Of course, the reserve proof based on the Merkle tree also has some flaws.
One is that the reserve certificate is only a snapshot of the user's assets during the audit. Any asset transactions after the snapshot and assets not covered by the audit will not be included in the audit results. The platform can transfer funds on the audit day through Merck tree audit, and transfer funds out after asset snapshot.The solution is that the trading platform can increase the frequency of audit publicity (currently both OKX and Binance publish PoR reports monthly), from once a month to once a week, and even develop to real-time proof in the future. In addition, the third-party monitoring agency can also keep an eye on the wallet address announced by the exchange to observe whether there are large inflows and outflows of funds around the audit day.
Second, like traditional auditing, Merk tree-based reserve proofs are also difficult to reflect the company's internal financial status such as liability relationships and related transactions, which reduces the reliability of isolated reserve audits.
The third is the problem of front-end fraud.The Merkle tree data is stored on the exchange's own server, and the front-end pages that users interact with the exchange are controlled by the exchange. The exchange may return fake pages to deceive users, and there is a possibility of front-end fraud; considering user inertia, The possibility and frequency of self-verification by users through the open source verification tools of the platform are relatively small.
As a solution, third-party PoR services can be used to increase reporting reliability. For example, Chainlink Labs provides a set of out-of-the-box solutions. Specifically, the service uses Chainlink nodes connected to the exchange's API and its vault address; these nodes are then connected to a proof-of-reserve smart contract that can be queried by any account on the network to determine the exchange's whether its assets equal its liabilities.

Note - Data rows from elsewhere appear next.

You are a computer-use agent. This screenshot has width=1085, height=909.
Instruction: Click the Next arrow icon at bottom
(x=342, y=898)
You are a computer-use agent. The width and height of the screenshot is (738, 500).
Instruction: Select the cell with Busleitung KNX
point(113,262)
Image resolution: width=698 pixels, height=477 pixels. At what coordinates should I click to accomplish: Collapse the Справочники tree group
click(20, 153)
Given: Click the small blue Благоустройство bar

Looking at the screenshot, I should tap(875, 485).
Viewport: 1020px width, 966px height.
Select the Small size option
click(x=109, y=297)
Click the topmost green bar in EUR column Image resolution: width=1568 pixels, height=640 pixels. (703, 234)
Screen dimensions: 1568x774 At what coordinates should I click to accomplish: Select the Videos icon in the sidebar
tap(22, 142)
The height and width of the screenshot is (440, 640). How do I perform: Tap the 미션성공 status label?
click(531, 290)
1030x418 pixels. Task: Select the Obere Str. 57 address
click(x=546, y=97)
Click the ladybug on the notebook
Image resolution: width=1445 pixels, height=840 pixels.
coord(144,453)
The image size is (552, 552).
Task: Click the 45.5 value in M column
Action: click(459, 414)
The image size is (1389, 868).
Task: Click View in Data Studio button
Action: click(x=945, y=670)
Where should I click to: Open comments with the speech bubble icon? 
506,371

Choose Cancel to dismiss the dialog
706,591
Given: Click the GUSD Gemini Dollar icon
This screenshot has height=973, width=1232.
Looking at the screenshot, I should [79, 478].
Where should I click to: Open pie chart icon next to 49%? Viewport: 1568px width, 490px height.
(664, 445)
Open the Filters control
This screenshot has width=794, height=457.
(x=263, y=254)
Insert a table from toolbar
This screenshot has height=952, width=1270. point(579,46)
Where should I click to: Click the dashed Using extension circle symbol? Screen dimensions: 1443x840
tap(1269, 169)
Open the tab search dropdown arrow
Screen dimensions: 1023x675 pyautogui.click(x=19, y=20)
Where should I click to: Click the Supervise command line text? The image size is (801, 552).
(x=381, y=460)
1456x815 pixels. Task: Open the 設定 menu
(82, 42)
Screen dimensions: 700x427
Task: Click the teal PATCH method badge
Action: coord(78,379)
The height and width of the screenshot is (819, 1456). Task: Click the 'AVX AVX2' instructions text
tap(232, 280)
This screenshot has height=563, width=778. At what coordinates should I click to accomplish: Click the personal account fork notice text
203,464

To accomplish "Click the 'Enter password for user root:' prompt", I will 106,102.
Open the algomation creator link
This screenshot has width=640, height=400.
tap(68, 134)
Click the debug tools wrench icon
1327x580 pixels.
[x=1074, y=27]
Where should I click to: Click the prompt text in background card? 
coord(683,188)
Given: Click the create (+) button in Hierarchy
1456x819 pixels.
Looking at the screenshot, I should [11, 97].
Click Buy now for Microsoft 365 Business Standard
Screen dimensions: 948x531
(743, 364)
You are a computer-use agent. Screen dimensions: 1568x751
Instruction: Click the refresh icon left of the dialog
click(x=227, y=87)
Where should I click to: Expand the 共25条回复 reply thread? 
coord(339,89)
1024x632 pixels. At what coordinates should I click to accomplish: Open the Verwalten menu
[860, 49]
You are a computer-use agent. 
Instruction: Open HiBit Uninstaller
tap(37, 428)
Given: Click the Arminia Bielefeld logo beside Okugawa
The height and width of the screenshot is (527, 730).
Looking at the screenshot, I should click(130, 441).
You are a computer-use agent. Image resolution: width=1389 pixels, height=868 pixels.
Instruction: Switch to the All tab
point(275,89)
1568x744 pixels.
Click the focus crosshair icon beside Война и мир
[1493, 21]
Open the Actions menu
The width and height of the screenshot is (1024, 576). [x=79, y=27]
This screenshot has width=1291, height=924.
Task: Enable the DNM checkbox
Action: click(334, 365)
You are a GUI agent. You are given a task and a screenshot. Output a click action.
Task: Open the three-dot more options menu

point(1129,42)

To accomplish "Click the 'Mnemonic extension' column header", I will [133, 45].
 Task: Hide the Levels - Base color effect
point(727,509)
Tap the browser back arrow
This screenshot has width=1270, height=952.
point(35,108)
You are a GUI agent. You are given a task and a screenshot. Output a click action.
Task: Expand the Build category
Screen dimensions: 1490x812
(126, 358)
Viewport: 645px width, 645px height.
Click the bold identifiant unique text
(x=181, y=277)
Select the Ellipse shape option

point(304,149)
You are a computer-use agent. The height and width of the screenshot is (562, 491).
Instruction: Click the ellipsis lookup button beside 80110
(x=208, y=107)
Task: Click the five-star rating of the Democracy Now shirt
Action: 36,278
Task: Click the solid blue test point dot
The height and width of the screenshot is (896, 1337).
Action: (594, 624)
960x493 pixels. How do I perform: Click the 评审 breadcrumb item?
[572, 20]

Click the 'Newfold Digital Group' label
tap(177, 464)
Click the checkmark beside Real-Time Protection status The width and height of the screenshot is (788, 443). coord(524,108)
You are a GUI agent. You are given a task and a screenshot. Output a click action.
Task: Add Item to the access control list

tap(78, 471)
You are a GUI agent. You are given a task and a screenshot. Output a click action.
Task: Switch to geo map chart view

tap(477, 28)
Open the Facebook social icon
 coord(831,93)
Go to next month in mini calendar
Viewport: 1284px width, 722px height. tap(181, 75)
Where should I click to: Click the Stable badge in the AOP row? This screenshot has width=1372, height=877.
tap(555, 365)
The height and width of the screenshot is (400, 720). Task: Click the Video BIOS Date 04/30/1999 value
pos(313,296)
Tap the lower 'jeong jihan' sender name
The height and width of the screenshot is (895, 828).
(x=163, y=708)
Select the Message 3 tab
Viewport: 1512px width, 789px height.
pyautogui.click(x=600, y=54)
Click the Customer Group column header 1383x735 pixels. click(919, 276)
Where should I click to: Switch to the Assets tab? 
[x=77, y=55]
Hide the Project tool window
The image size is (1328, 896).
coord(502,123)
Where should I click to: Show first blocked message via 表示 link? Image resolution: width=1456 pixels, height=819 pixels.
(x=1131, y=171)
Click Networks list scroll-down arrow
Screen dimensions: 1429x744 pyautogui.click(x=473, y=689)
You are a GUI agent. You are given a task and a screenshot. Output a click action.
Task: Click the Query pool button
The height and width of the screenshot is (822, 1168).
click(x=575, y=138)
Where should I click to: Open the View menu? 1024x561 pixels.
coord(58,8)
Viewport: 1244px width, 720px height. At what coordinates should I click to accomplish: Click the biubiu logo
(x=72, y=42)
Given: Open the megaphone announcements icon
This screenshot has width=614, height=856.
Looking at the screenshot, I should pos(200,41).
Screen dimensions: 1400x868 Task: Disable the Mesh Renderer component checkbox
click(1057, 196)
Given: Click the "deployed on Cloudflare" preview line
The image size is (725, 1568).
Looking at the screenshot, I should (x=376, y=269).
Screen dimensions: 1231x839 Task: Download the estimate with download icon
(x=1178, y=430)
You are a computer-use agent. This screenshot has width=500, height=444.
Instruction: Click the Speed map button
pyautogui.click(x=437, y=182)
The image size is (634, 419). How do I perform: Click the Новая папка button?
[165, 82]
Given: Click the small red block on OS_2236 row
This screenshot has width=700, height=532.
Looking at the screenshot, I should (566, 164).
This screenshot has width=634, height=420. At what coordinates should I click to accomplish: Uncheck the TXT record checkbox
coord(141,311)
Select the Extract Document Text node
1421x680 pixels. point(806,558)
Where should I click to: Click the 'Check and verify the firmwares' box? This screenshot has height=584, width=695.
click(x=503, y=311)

Fourth, the reserve certificate only covers part of the assets and cannot fully reflect the status of the exchange's funds.
Although regulatory agencies such as the SEC are not optimistic about the proof of reserves, in the absence of third-party audits, the proof of reserves based on the Merk tree is an effective attempt for the industry to save itself. The encryption market needs more open and transparent information, and the encryption platform is rebuilding user confidence through its own efforts. Of course, on-chain verification of reserves is new territory and still has a long way to go.